Laura King Rises From Underground Roots to Become Superchunk's Drummer
Laura King got McCaughan's call recovering from hand surgery in 2023; two years later she was Superchunk's official drummer on their 13th album.

When Mac McCaughan called Laura King in January 2023, she was recovering from hand surgery. Jon Wurster had just left Superchunk after 31 years with the Chapel Hill group, and McCaughan wanted to know if King could fill in at an upcoming show. By August 22, 2025, she was no longer filling in. She was an official member of the band, credited on Superchunk's 13th studio album "Songs in the Key of Yikes," released on Merge Records.
The call did not come out of nowhere. King had arrived in North Carolina from Baltimore in 1999 and spent more than two decades building exactly the kind of record that makes a bandleader dial a specific person in a moment of need. She played in The Moaners, an alt-country outfit that ran until 2011. She co-founded the garage-punk band Flesh Wounds, which put out a single on Merge Records, McCaughan's own label, and opened for him on a solo tour of both coasts. She played drums in McCaughan's backing band the Non-Believers. In 2019, she was one of the handpicked contributors to Speed Stick's "Volume One," recorded at Beep Wave Studio in Carrboro alongside McCaughan and Thomas Simpson. When Wurster stepped back to focus on work with the Mountain Goats and Bob Mould, McCaughan already had years of evidence about what King could do.
Her path into Superchunk distills into three moves worth replicating.
The first is scene reliability across the long term. King's two-plus decades in the Triangle underground, through The Moaners, Flesh Wounds, Bat Fangs, R. Ring, and Speed Stick, built trust that no single audition could manufacture.

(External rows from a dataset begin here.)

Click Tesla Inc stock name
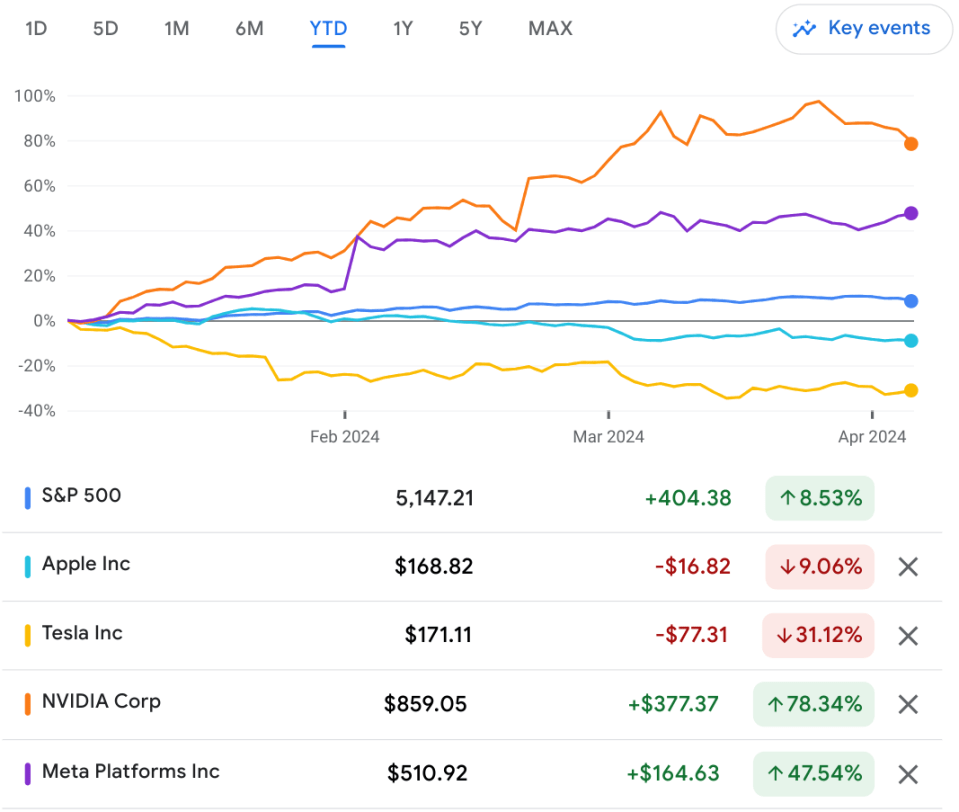This screenshot has width=959, height=812. tap(82, 634)
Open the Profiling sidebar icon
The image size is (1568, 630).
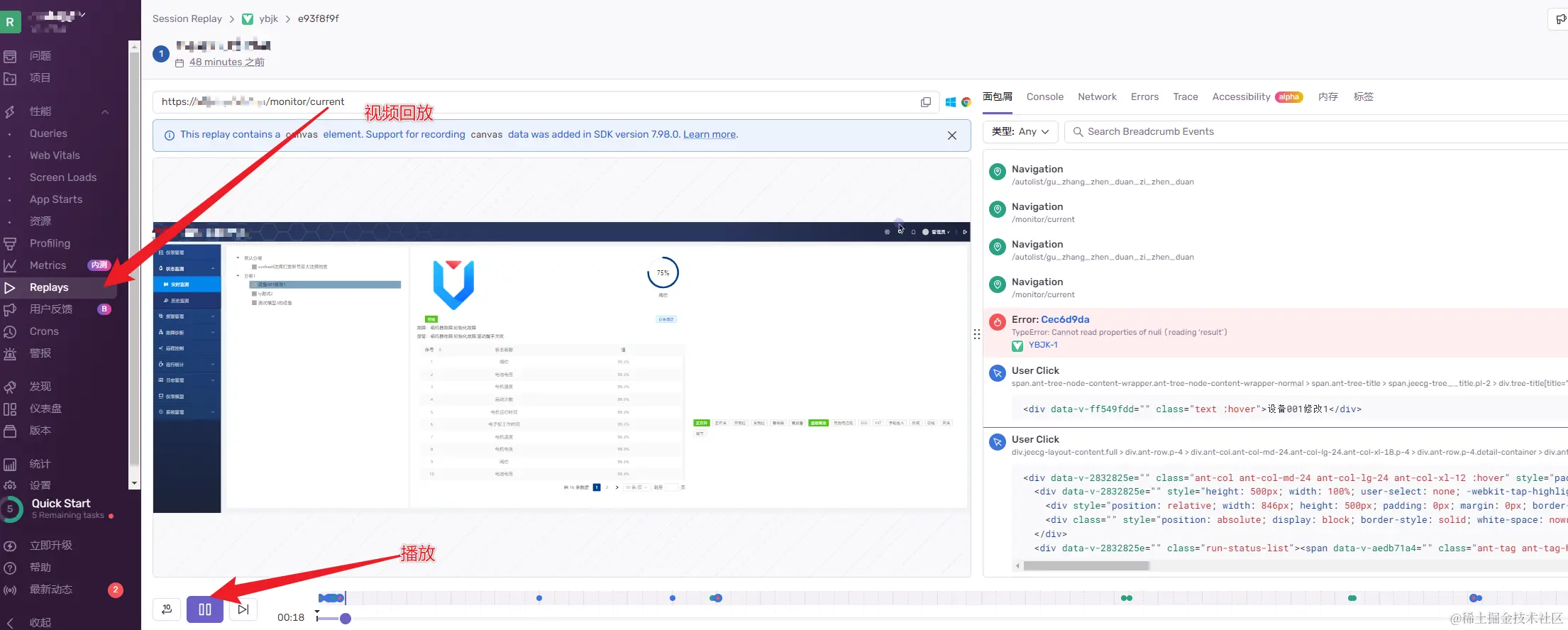coord(10,243)
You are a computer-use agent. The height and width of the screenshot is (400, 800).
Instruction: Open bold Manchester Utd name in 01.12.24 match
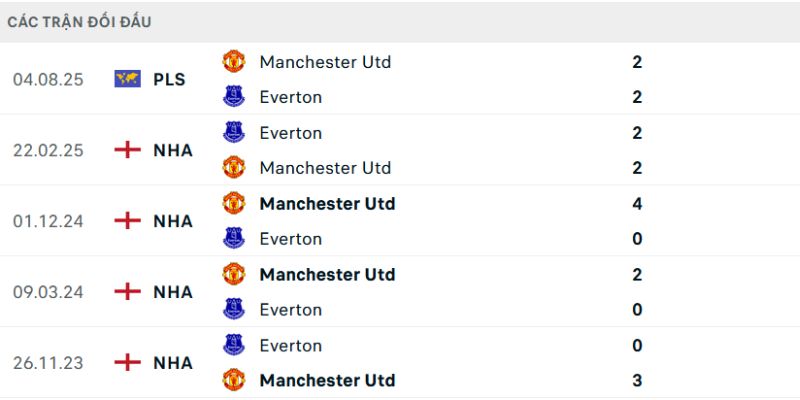(x=327, y=203)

The practical takeaway sits in the self-titled Bat Fangs debut, recorded in Kentucky in January 2017 with Ex Hex's Betsy Wright. Pull up "Turn It Up" and listen to how King drives an arena-rock song with the same groove-over-flash instinct she brings everywhere: she is in a completely different genre context from Superchunk's melodic punk, but the commitment to the song's pulse never wavers. That consistency across wildly different projects is what makes a musician a reliable call.

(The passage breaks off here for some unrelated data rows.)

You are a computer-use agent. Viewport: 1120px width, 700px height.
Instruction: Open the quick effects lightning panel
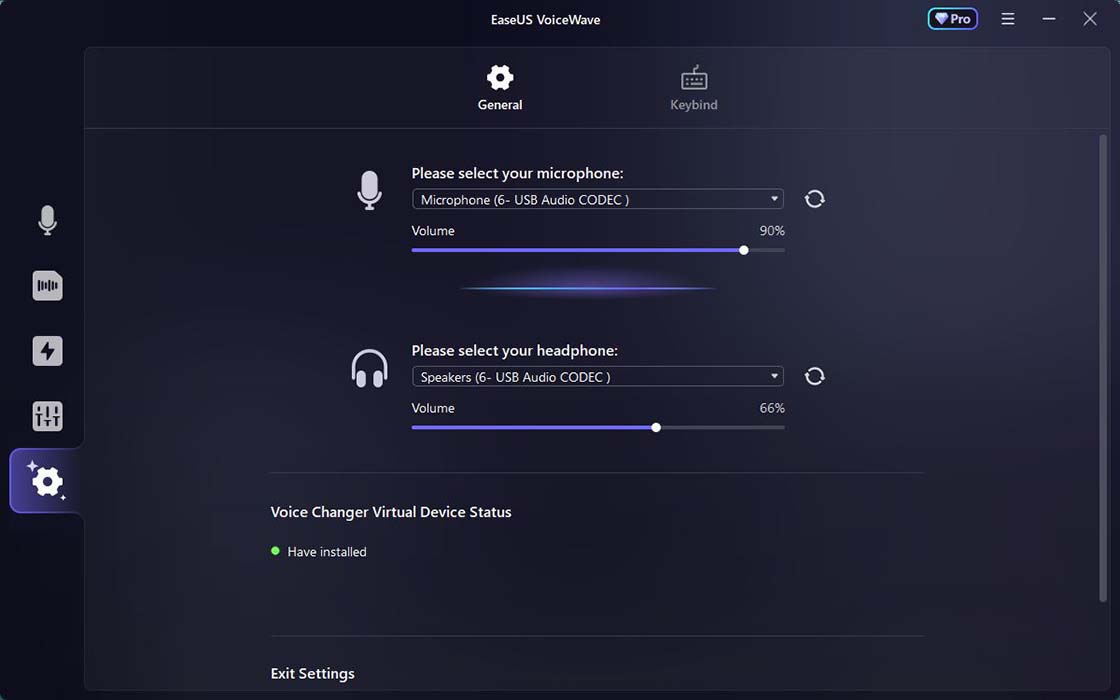pyautogui.click(x=47, y=350)
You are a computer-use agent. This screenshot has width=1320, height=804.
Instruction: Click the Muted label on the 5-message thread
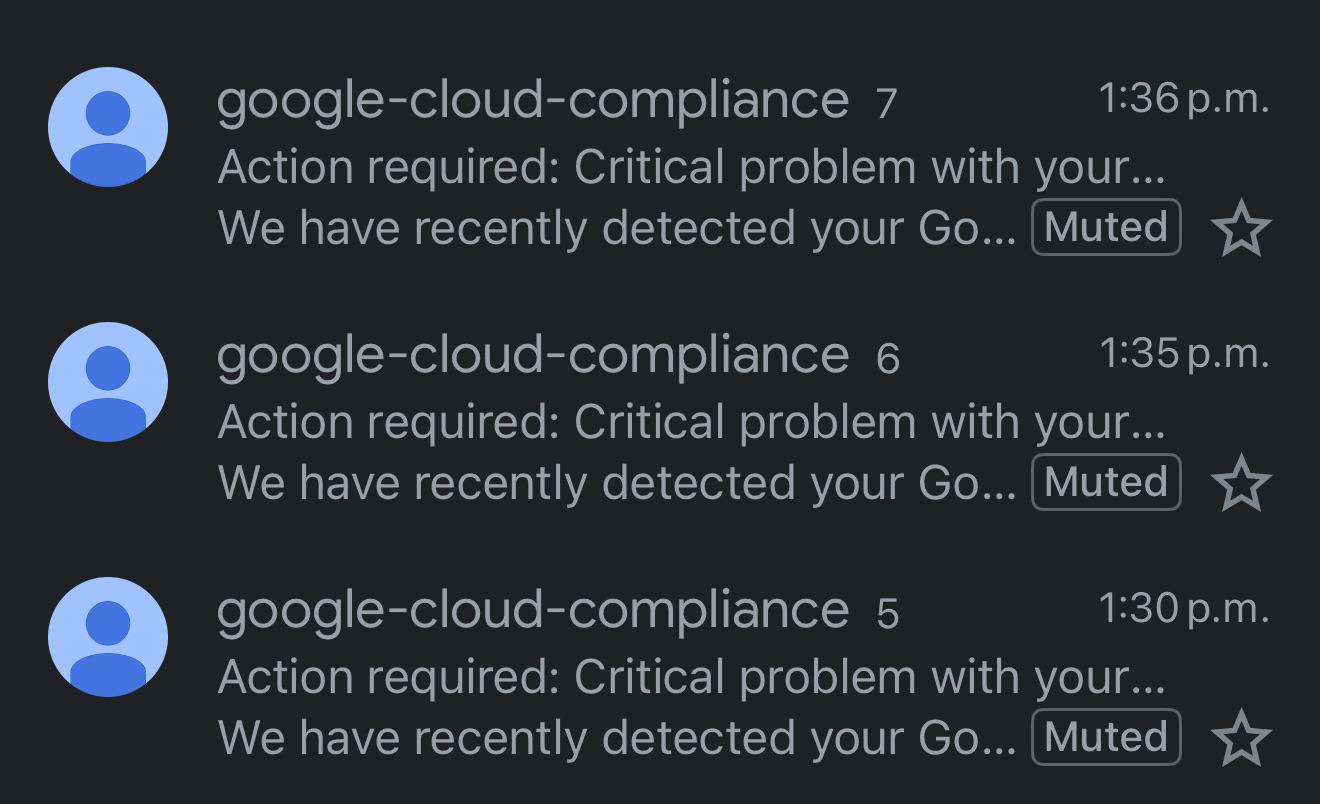pos(1106,737)
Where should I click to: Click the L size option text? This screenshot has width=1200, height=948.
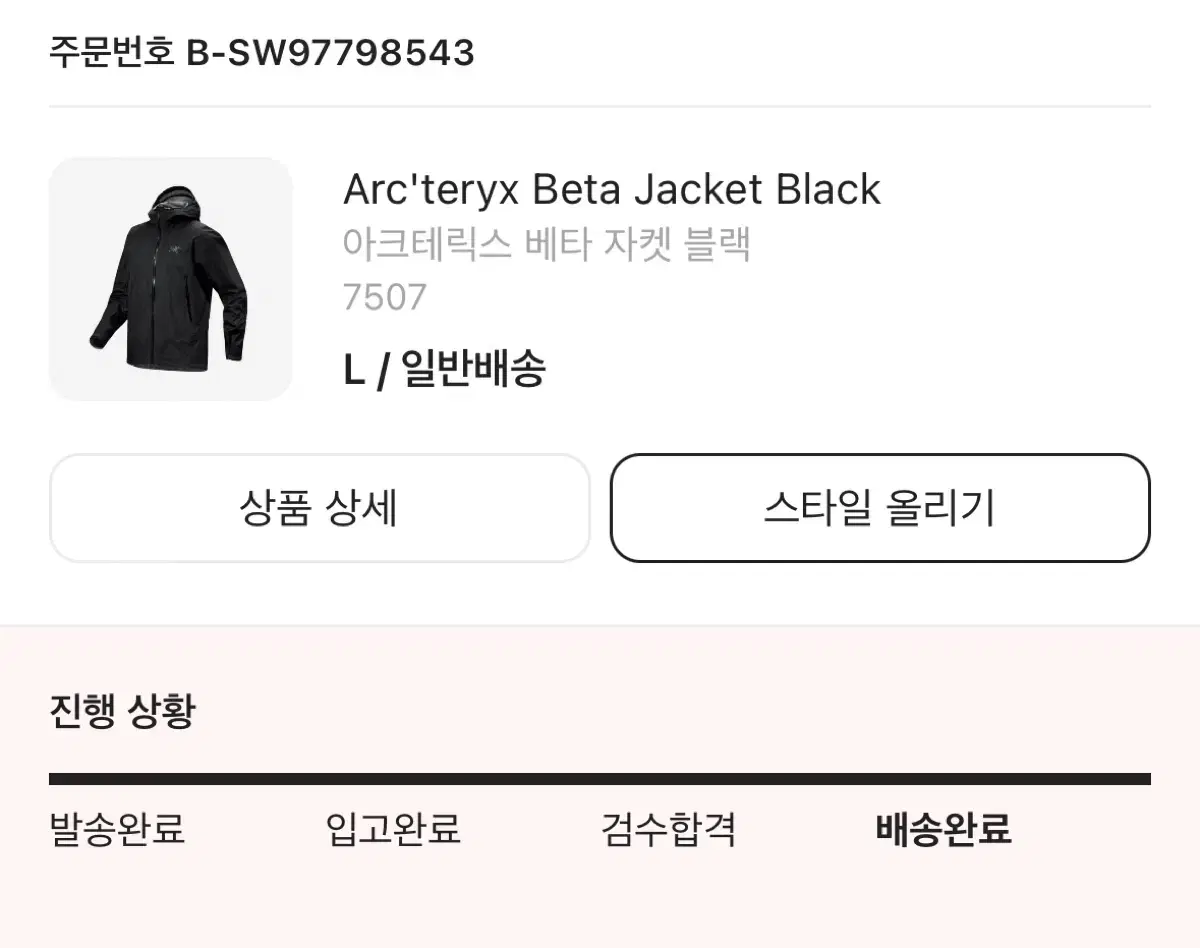pos(353,371)
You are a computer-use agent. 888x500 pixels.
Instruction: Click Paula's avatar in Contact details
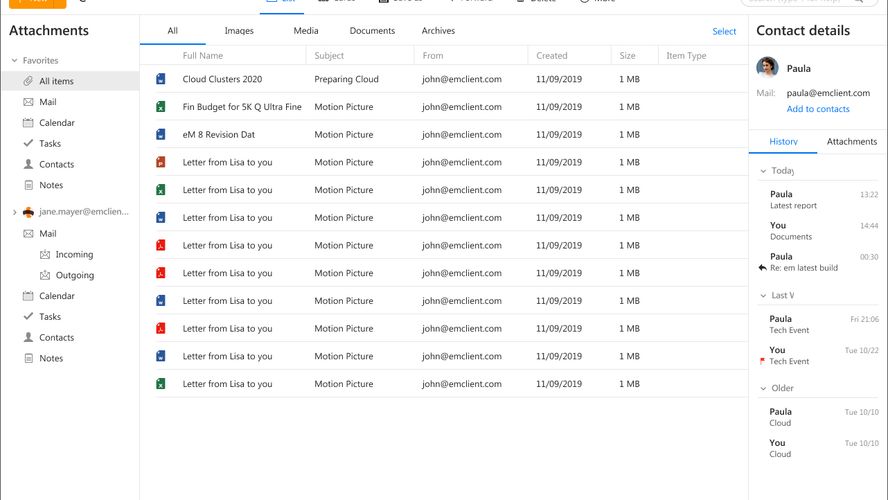coord(768,68)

The second move is earning the direct relationship before you need it. King did not cold-audition for Superchunk; she had been in McCaughan's orbit for years before January 2023. She opened for him, recorded with him, played in his backing band. When Wurster left, McCaughan was not searching for a name; he was calling someone whose work he already trusted from the inside. The listen-and-copy cue is Superchunk's "Is It Making You Feel Something," the opener of "Songs in the Key of Yikes." The tempo, the dynamics, the way King locks in behind McCaughan's melodic-punk surge all reflect a rhythm section that already knows each other.
The third move is stylistic legibility across genres. Speed Stick's "Volume One" is a noise record built around two drummers playing simultaneously; Bat Fangs runs on arena-rock instincts; Superchunk needs someone who can channel high-velocity indie punk without burying McCaughan's vocal. King demonstrated she could shift registers without losing the thread. Put Speed Stick's "Volume One" and Superchunk's "Is It Making You Feel Something" back to back, and the distance between them is the skill.
Superchunk's current lineup, McCaughan on vocals and guitar, Jim Wilbur on guitar, Laura Ballance on bass, and King on drums, has now recorded and toured together. For a Chapel Hill band built on DIY principles since 1989, adding a drummer who spent more than two decades in the same regional ecosystem is not a patch job. It is the ecosystem working exactly as designed.